Si dirà. Nessuno vuole impedire la condizione della transizione sessuale in sé, il problema è difendere le donne da questo nuovo patriarcato, come dice Eugenia Roccella, che si vuole imporre a partire dalla scelta maschia di essere anche femmina, accompagnata dalla pratica medica e dalla inclusività educativa del tutto nel tutto. Giusto e sensazionalmente normale. Vorrei vedere che si facesse una crociata contro i trasgender. Ma questo “vorrei vedere” è anche una ipocrita foglia di fico, copre una scelta restrittiva dei diritti di autorealizzazione, rende parziale e non inclusivo l’accoglimento della transizione nei suoi effetti finali, è chiaro. Dunque riflettiamo.
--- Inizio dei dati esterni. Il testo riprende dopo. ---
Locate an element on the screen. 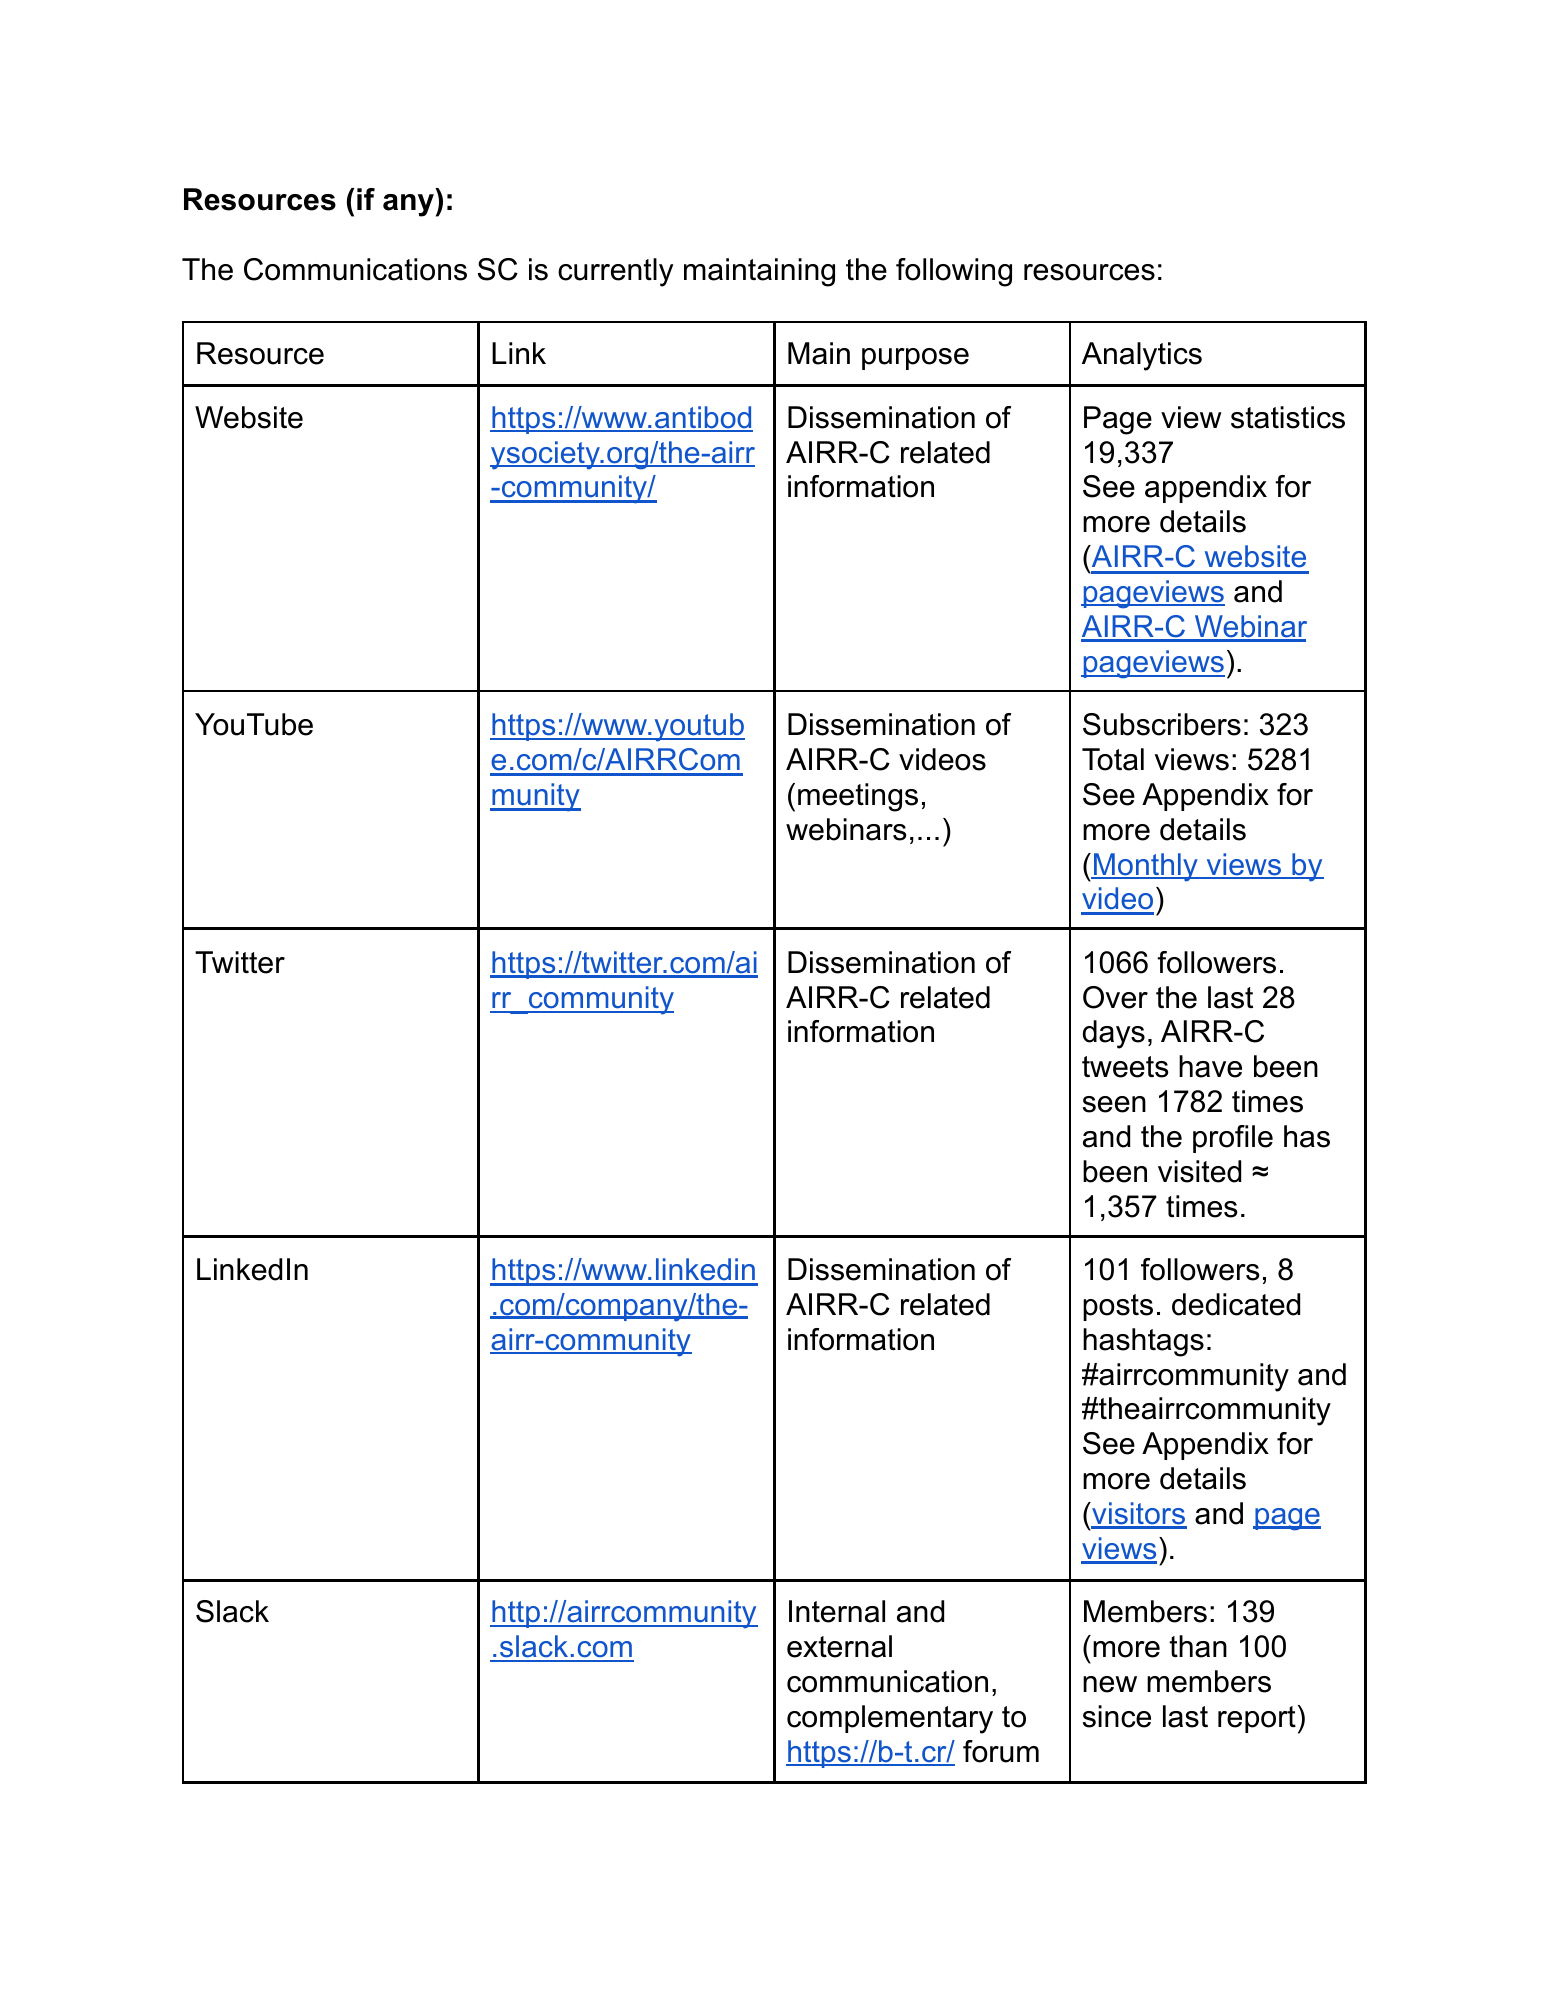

Tenere in piedi le basi del relativismo in tutte le materie che riguardano l’individualità e la relazionalità dei rapporti d’amore o sessuali, nella nozione di ciò che è paideia o educazione o pedagogia, nell’impianto culturale e sociale di come noi siamo, maschi e femmine e anche qualcos’altro, nella idea di autorità e di paternità e maternità che ci facciamo in quel che resta del nucleo familiare originario della società, non è possibile. Care amiche femmine, femministe e libertarie, avete decapitato un diritto in nome del vostro diritto al primato biologico del femminino, bene, ora fate i conti con gli altri diritti negati dal relativismo. Sennò è un gioco troppo facile. Grazie.